Finding Interesting Regions in Spatial and Spatio-temporal Datasets

When: Monday, April 24, 2017
Where: PGH 563
Time: 11:00 AM – Noon

Speaker: Dr. Christoph Eick, University of Houston

Host: Dr. Shishir Shah

Due to the advances in remote sensors and sensor networks, spatial and spatio-temporal data become increasingly available. In this talk, we present three different approaches to find interesting regions is such datasets.
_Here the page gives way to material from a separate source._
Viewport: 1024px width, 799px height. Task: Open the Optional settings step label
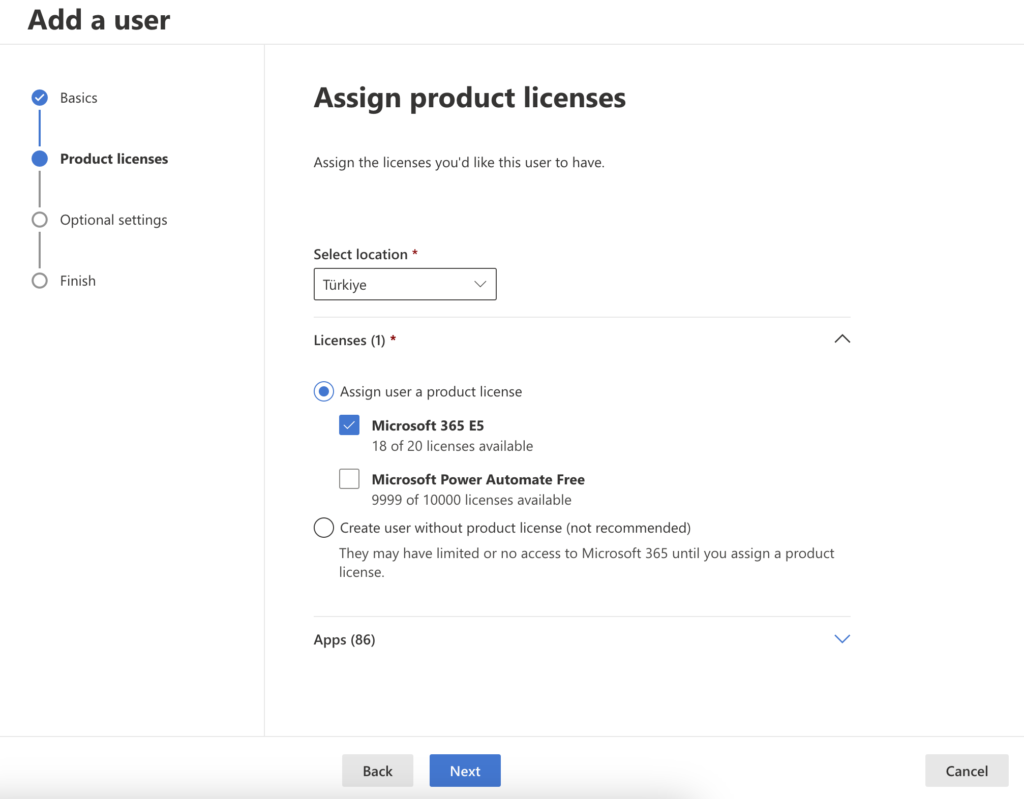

The first approach is a serial, density-based spatial-temporal clustering approach that employs non-parametric density estimation techniques and contouring algorithms to obtain spatial clusters whose scope is described using polygon models; next, it identifies spatio-temporal clusters as continuing polygons in consecutive time frames. The second approach generalizes the popular spatial clustering algorithm SNN to create spatio-temporal clusters. The third approach relies on a graph-based—it employs Gabriel graphs to define object neighborhoods—interestingness hotspot discovery framework which grows hotspots from hotspot seeds, maximizing a plug-in interestingness function. Finally, experimental results obtained by applying the three approaches to air pollution, crime, earthquake and New York taxi cab datasets are presented and evaluated.

Bio:

Christoph F. Eick is an Associate Professor in the Department of Computer Science at the University of Houston and the Director of the UH Data Analysis and Intelligent Systems Lab. His research interests include data sciences, data mining, geographical information systems, artificial intelligence and critical infrastructure resilience. He published more than 150 papers in these areas. He also serves in the program committee of top data mining and artificial intelligence conferences.